**EXERCISE SET**
**A)** In the passage on Python for data analysis, what command is given for upgrading pip itself?
**B)** Carry on the passage on Python for data analysis from the point where it ends.

**PASSAGE GIVEN**

— START —

All of these tasks that form part of the KDD process must be supported by a computing platform. You'll need appropriate network connections to the sources, data storage, and a rich toolset to preprocess, transform, and mine the data. Linux is the ideal platform that provides all of these tools, thanks to its great network capabilities, the availability of databases (both small like SQLite and large, unstructured databases like MongoDB) and the great variety of FOSS tools for data processing and representation (such as LaTeX, gnuplot, or web servers for interactive and real-time reports). Among data scientists, Python stands out as an easy and capable programming language with a very comprehensive set of libraries for processing data from very diverse fields. And all of this comes with the advantages of FOSS.

Updating with Pip
It may seem redundant to have a package manager for Python when there are so many wonderful distro-specific package managers in Linux. But pip has some unique functionality that make it specially useful. Pip has a browsable repository, where the latest versions of libraries are promptly available. You can download and upgrade packages throughout the life cycle of a project, to integrate new functions or fixes. The first package you must upgrade is pip itself: pip install pip --upgrade. This should be done normally right after creating a new virtual environment. In general, to upgrade installed packages, enter pip install package --upgrade.

 

The Python Programming Language

The principal benefits of Python are its ease of use, code clarity, and extensibility. Another important advantage of Python is the very wide ecosystem of libraries for many different fields. See the box entitled "Python Elements" for more on the basic components of the Python environment. No matter the topic (astronomy, macroeconomics, personal accounting, computer vision …), you will find a library in Python tailored to it. Coincidentally, data mining is also applicable to many different fields. The availability of both field-specific libraries and data analytics libraries makes Python quite appealing to data scientists. The box entitled "Python Data Science Libraries" highlights some of the important libraries used with data analytics applications.

Python Data Science Libraries

One supreme advantage of Python over other platforms is the rich ecosystem of libraries for data analytics, along with a myriad of smaller, field-specific libraries. Important libraries include:

  • NumPy – the NumPy library provides a set of tools that make Python an efficient language for numerical computation. NumPy consists of the following elements: the ndarray object (which implements n-dimensional vectors and arrays), the operators and functions needed to perform mathematical calculations with ndarray efficiently, functions to read and write data from disk and memory, and various mathematical algorithms (e.g., generation of series, random numbers, transforms, etc.). NumPy is in the core of most mathematical libraries in Python.
  • Pandas – like NumPy, Pandas provides new data types (mainly, the Series and the DataFrame objects), and a whole ecosystem of functions around them.
  • Scikit-learn – provides a set of algorithms that can be used with medium-sized datasets to train classifiers and regressors with machine learning, as well as predictive models. In other words, the Scikit-learn library is mainly for the data mining stage of the analytics process. It offers algorithms such as random forests, neural networks, and ensemble methods. Scikit-learn also provides functions for preprocessing the data before the data mining stage.

— END —

**DATA ENTRIES**
— START —

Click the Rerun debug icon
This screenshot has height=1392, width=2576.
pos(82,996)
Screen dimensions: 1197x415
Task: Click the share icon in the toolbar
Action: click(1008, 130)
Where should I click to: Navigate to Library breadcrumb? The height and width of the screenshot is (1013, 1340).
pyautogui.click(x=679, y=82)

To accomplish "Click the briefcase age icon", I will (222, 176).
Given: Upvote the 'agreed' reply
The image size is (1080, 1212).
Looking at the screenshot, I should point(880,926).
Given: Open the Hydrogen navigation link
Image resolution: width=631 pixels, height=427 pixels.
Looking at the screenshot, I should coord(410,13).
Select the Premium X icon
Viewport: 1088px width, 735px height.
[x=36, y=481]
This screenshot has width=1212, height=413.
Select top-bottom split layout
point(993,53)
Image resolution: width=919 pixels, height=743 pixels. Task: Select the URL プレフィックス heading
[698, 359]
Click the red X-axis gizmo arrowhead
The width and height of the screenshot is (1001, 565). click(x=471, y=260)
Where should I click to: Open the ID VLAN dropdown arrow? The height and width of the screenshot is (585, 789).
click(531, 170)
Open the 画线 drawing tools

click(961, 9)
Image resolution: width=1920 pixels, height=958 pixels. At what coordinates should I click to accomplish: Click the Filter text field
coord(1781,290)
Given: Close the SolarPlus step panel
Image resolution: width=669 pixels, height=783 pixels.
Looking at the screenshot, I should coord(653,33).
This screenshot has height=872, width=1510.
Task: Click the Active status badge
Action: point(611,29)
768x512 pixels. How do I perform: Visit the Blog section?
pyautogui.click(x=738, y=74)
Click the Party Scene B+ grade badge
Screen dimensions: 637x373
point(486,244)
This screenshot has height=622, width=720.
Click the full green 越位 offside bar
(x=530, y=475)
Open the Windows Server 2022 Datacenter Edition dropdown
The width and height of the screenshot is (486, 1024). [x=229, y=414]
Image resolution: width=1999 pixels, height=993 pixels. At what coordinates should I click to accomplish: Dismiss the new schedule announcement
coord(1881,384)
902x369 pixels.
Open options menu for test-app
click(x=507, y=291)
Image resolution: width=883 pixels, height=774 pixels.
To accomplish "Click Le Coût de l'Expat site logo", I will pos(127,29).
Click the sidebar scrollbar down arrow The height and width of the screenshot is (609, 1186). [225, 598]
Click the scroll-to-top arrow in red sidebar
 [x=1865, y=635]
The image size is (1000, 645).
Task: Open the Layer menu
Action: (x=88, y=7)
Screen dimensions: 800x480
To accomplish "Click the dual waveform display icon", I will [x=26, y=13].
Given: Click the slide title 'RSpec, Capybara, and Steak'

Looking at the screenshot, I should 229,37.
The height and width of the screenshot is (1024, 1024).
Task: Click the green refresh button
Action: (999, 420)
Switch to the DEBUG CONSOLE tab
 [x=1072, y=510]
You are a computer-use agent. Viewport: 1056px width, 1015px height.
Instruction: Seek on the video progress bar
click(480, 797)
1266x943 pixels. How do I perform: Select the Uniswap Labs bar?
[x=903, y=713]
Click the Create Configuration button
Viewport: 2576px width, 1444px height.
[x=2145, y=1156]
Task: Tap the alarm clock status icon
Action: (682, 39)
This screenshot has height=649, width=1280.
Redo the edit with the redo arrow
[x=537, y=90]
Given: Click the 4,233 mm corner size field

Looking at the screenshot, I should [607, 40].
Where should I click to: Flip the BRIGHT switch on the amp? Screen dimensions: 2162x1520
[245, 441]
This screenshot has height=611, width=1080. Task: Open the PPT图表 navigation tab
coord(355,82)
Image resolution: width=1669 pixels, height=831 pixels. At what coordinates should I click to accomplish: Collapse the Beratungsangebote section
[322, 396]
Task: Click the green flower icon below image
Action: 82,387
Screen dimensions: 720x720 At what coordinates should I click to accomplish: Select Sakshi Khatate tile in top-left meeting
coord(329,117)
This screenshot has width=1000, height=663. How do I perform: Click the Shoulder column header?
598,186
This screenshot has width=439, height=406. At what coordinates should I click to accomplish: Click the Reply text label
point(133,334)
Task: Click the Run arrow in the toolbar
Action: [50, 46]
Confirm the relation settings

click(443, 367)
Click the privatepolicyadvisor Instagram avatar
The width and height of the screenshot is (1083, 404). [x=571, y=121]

— END —

**ANSWERS IN ORDER**
**A)** pip install pip --upgrade

**B)**
  • Keras/TensorFlow – for projects with very large datasets, TensorFlow provides a deep learning platform, which trains multi-layer neural networks for classification and regression. Keras is a high-level interface for TensorFlow, which simplifies its usage.
  • Matplotlib – provides a very rich set of functions for graphical representations. From simple line plots to animated 3D graphs, Matplotlib allows almost any kind of graphic representation. It also includes functions for annotating graphs, and manipulating axes. Matplotlib is the equivalent of a Swiss army knife for graphic representations, although the learning curve for complex graphs might be steep. There are many other libraries for graphic representations in Python, tailored to specific uses and based on Matplotlib. The Matplotlib library is especially useful for the final stage of the data analytics process, where it is useful for representing information in an understandable manner.
  • Seaborn – based on Matplotlib, Seaborn provides quick data visualizations that include empiric probability density functions, linear regression plots, grid views, and more. The Seaborn library is very useful for exploratory investigation of the data, before deciding, for instance, which algorithms will be applied in the data mining stage.
     

 

Python Elements

The Python environment consists of several important elements, including the Python interpreter, the package manager, the shell, and the virtual environment manager.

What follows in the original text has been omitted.